Apple (AAPL) will report earnings on Tuesday, April 24th, during market hours. The implied volatility of Apple options is at a very high level. One way to take advantage of the high implied volatility is to use a covered call strategy. A covered call strategy for Apple earnings does a couple of things: It takes advantage of the present high implied volatility and consequent elevated option pricing. It gives the investor some limited downside protection in case Apple misses and the stock sells off. The trade also allows for upside price movement and has good profit potential on the upside, even though it is limited to the strike price selected plus the premium received for writing the call option.
The option that I have evaluated is the May $610 call. The selection of this strike call gives the investor some upside potential in the underlying, has sufficient premium for downside protection and has a positive expected return. With Apple currently at $600.46 as of this writing, the May $610 call is bid at $25.70. If you were to buy 200 shares of Apple at $600.46 and sell two of the May $610 calls, you'd receive $5,140 in premium. Your downside breakeven would be at a stock price of $574.76, in the event that the earnings disappoint and the stock sells off. Your upside profit would be capped at $610 + $25.70 = $635.70, which would be for a maximum profit of $7,048. The percent return, if called, would be 5.87% in 30 days.
This trade has an expected profit of $1,061, which means that the probability of success is in your favor, due to the high option premiums. For option traders it is critical to calculate the expected return of any strategy and reject strategies that have a negative expectancy. The implied volatility of the May $610 call is 44.75%, which is elevated due to the pending earnings release, and makes this option attractive.
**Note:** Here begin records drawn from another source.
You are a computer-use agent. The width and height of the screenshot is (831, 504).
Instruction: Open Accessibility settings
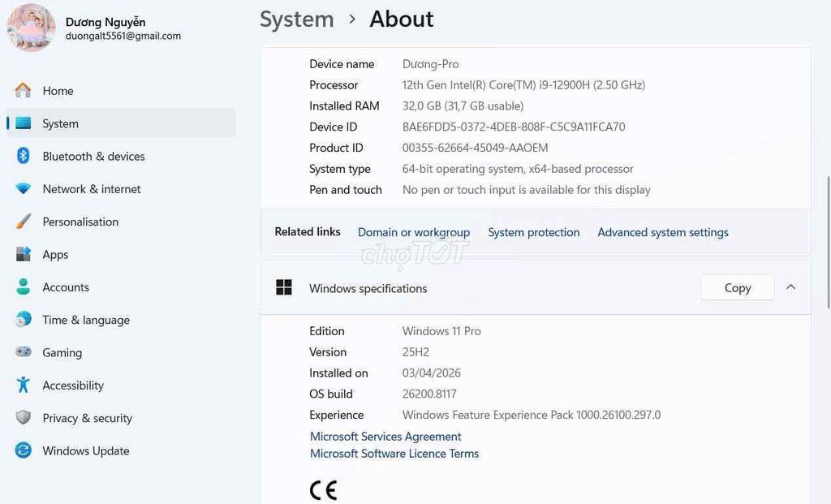click(x=72, y=385)
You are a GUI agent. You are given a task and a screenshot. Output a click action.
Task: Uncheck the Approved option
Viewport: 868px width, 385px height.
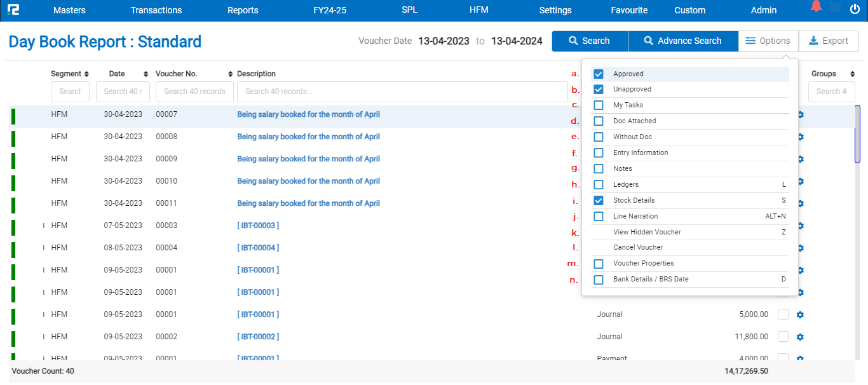tap(599, 74)
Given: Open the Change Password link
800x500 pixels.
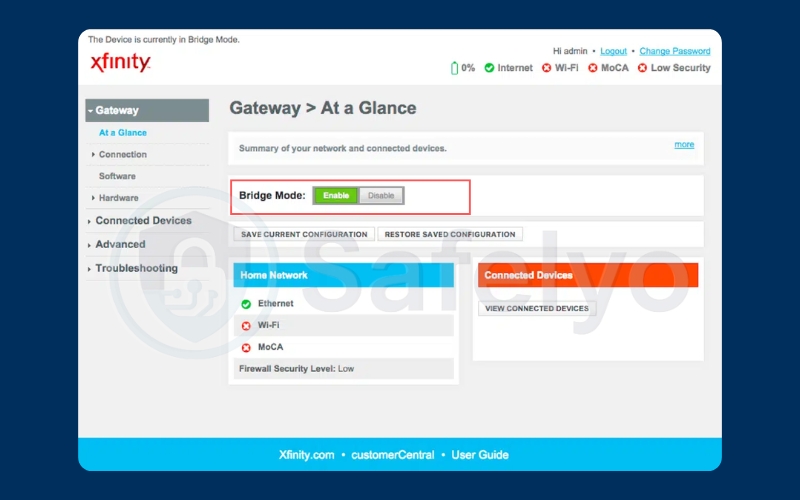Looking at the screenshot, I should (674, 51).
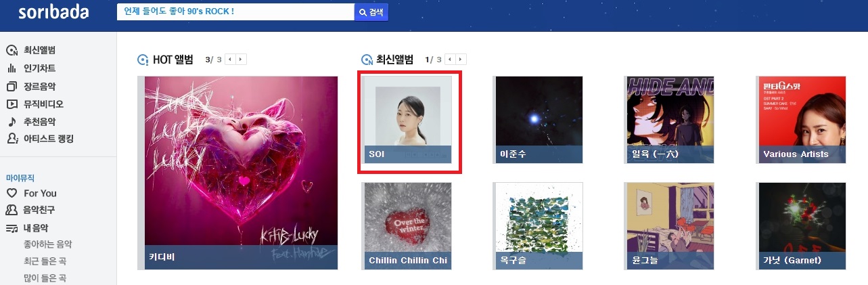Focus the search input field
Viewport: 868px width, 285px height.
pyautogui.click(x=235, y=12)
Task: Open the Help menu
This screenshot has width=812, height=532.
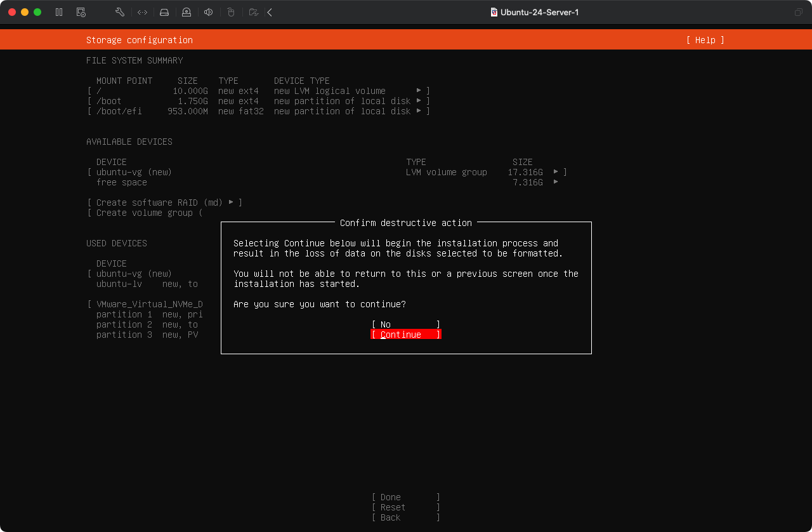Action: click(705, 40)
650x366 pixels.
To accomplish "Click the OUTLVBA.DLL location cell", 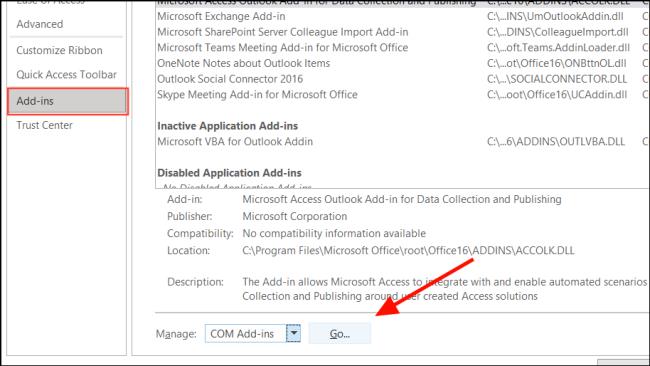I will (x=555, y=142).
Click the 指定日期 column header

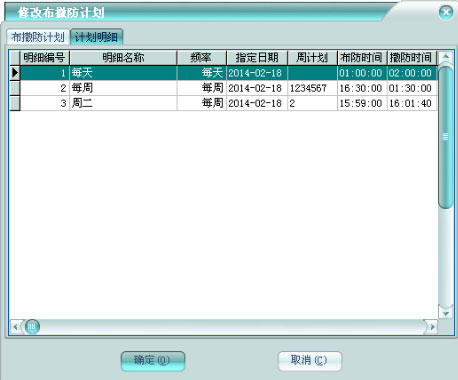click(x=257, y=58)
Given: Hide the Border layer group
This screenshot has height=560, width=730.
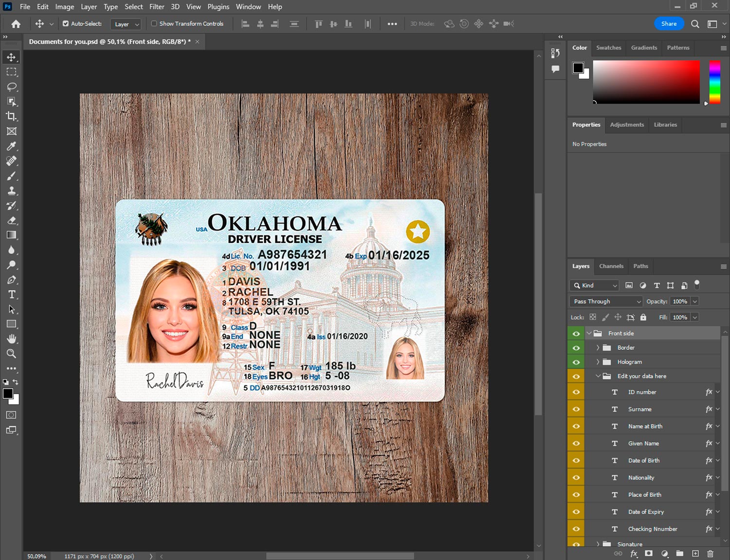Looking at the screenshot, I should [x=576, y=348].
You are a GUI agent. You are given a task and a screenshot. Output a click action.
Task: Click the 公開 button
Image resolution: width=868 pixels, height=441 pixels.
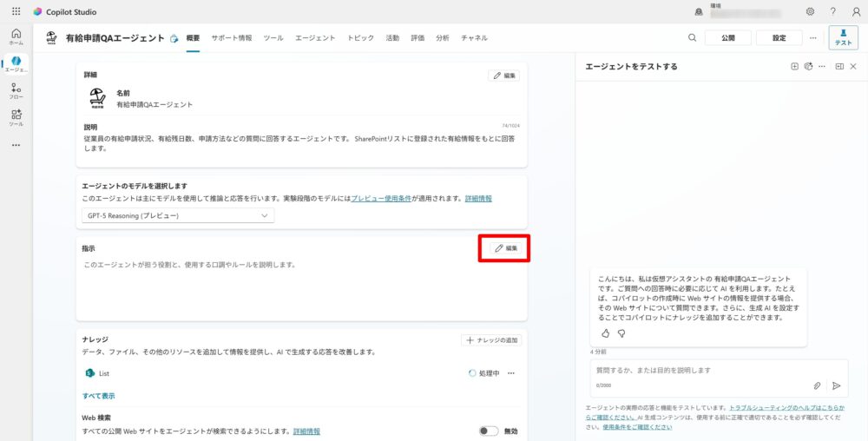[x=727, y=38]
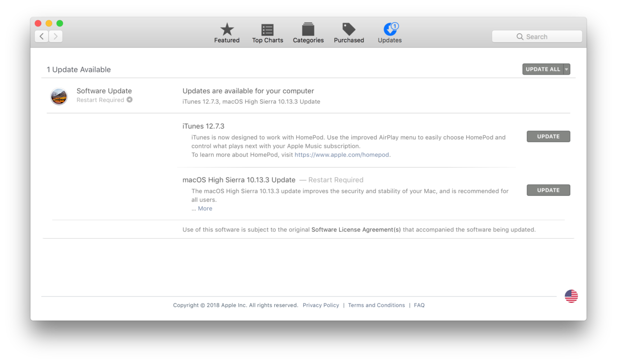Click the back navigation arrow
Screen dimensions: 617x364
click(41, 36)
The chart below is a daily chart of Apple stock and shows the implied volatility of all the options, which is currently at 42.80% compared to a 20-day moving average of 32.95%. The other indicator shows the ratio of the implied volatility to the statistical volatility, which is currently at 141.36. It is easy to see from the chart that both of these are at high levels.
I don't know what will happen to the price of Apple after the earnings announcement, but it is a very good assumption that the implied volatility and, accordingly, the prices of these options will come down.